- **REQUIRED TASK**
Format the items from the line containing "Open the comments bubble in admin bar" through the line containing "(x=109, y=12)" as a numbered list, including both of those lines and skipping any blank lines. Leave the pictures out of your answer.

- **INPUT DATA**
((

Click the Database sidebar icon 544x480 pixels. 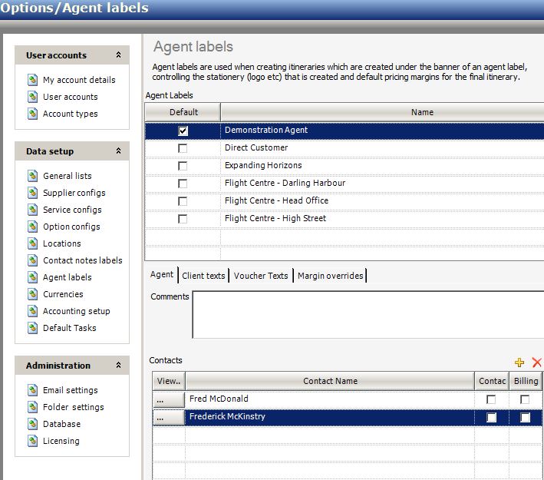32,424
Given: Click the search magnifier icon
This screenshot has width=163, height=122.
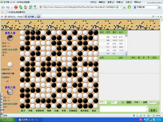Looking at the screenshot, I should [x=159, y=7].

))
((

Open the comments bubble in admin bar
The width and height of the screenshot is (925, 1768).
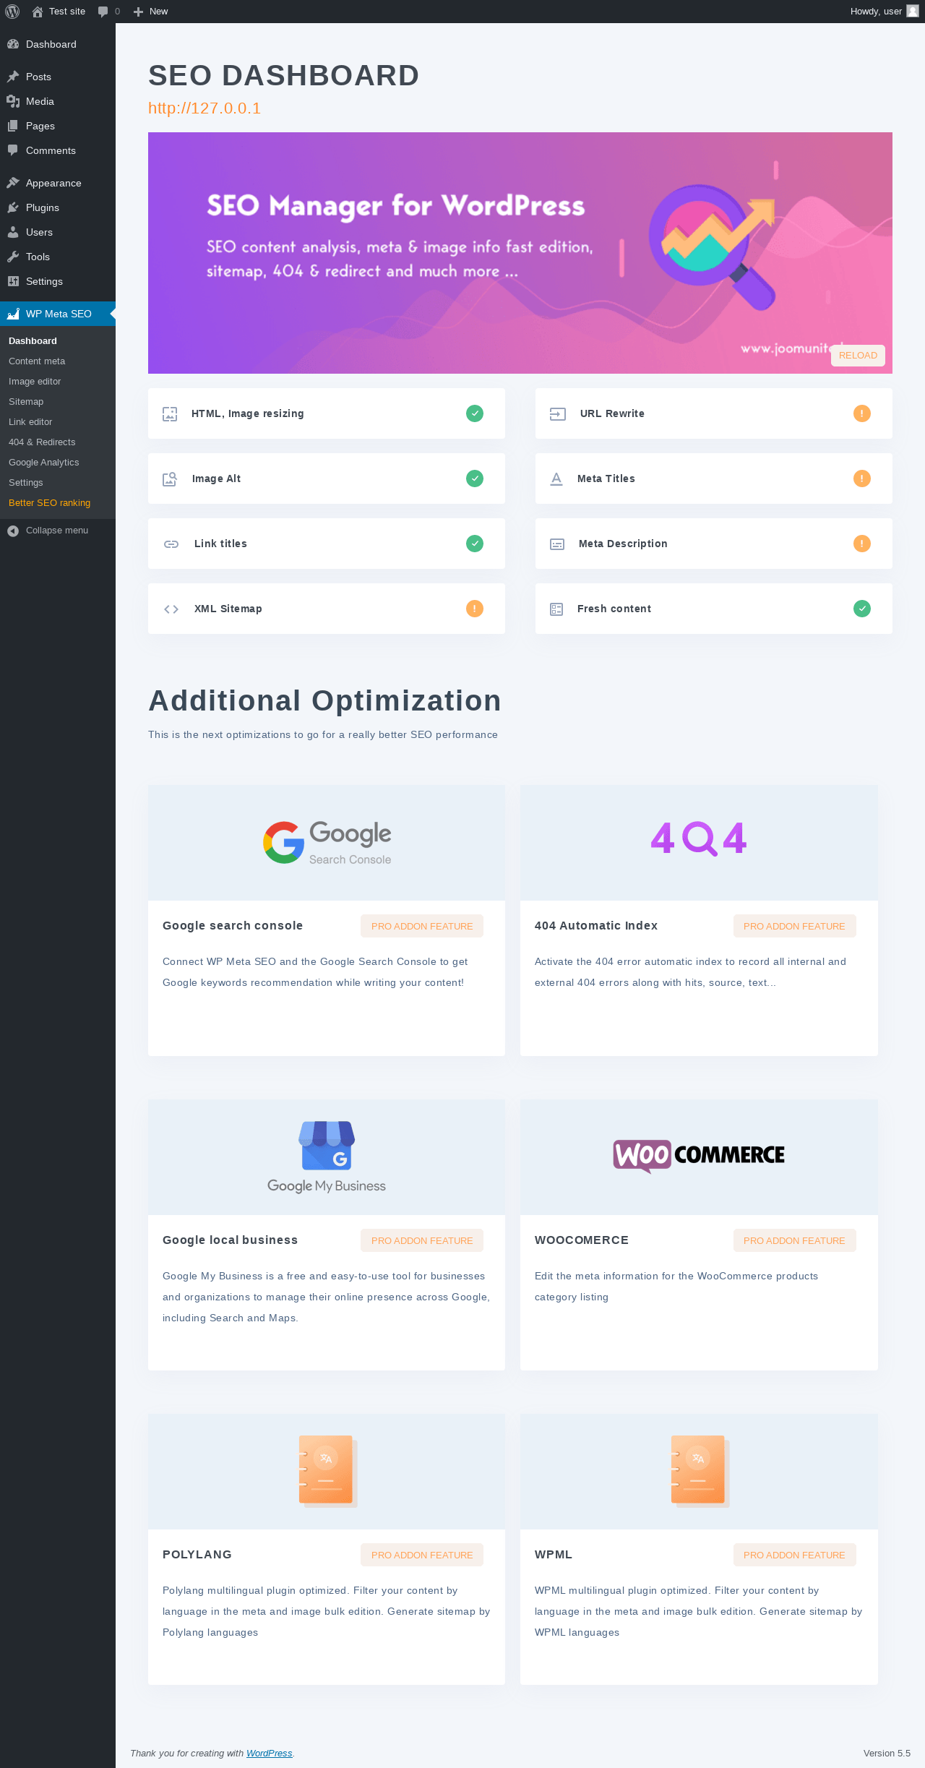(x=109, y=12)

))
((

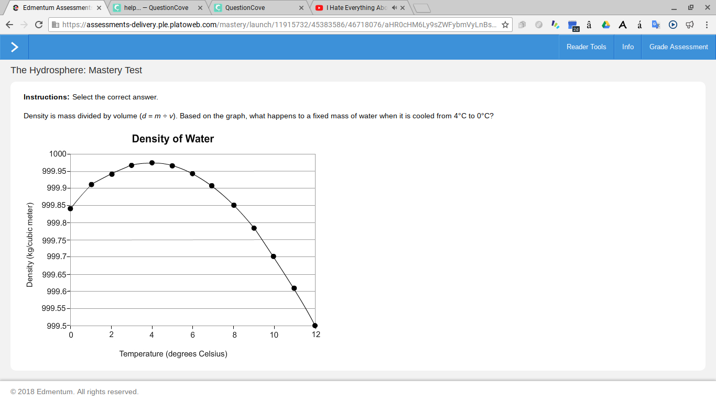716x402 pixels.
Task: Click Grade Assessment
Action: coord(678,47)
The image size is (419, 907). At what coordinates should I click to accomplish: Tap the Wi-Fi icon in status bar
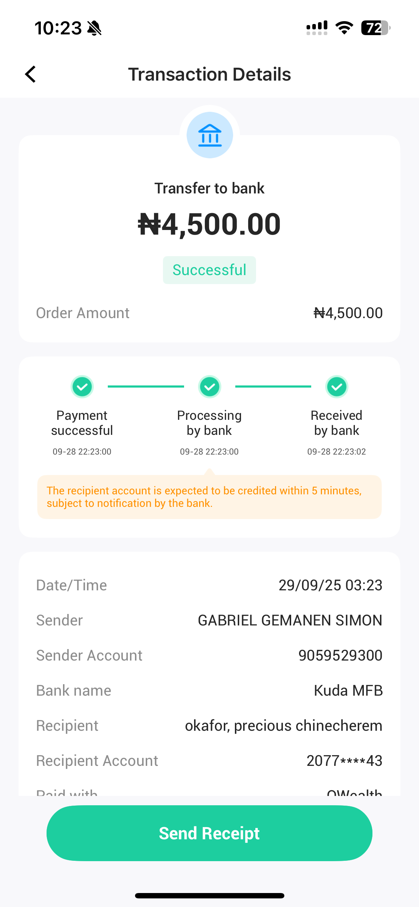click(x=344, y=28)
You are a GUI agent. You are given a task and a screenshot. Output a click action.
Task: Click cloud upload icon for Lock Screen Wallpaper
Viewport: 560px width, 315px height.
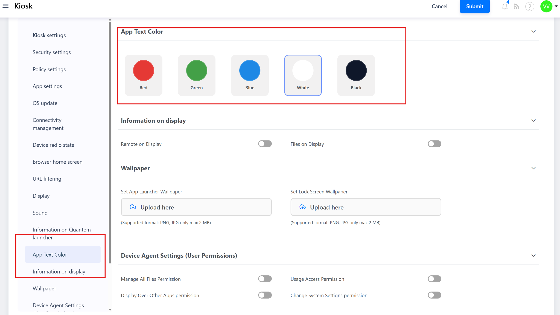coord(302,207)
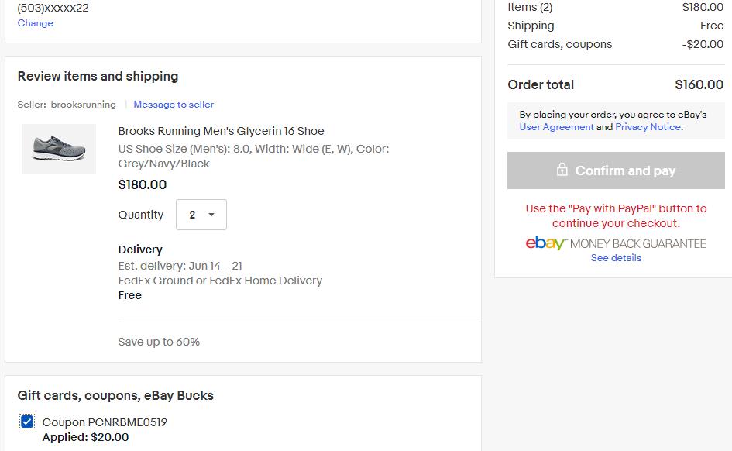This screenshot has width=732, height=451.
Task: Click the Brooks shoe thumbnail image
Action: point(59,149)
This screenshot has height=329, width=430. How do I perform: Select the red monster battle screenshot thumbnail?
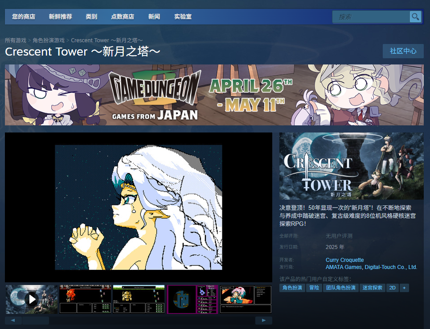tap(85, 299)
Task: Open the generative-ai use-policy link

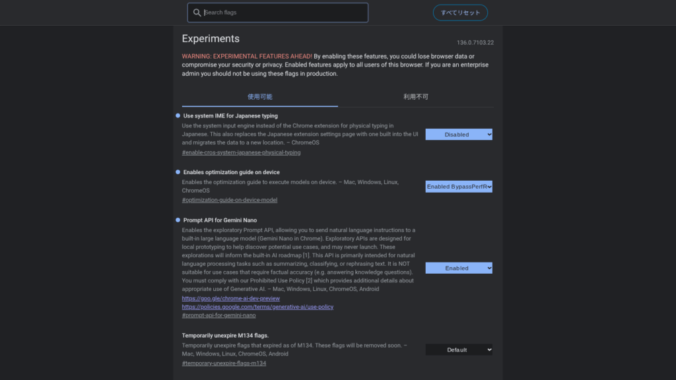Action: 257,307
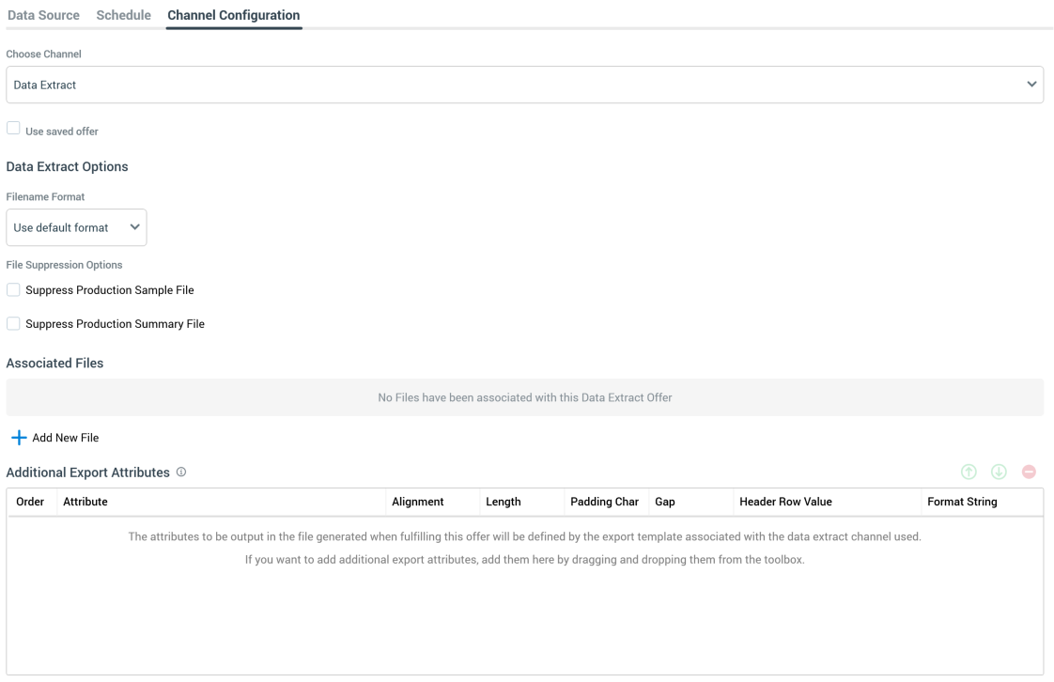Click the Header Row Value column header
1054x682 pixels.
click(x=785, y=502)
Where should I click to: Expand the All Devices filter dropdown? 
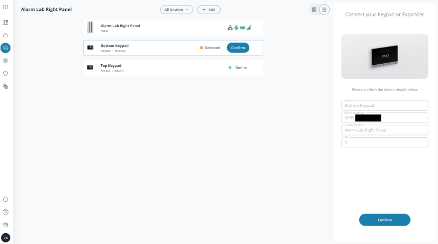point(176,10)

))

- **FINAL RESULT**
1. Open the comments bubble in admin bar
2. The width and height of the screenshot is (925, 1768).
3. (x=109, y=12)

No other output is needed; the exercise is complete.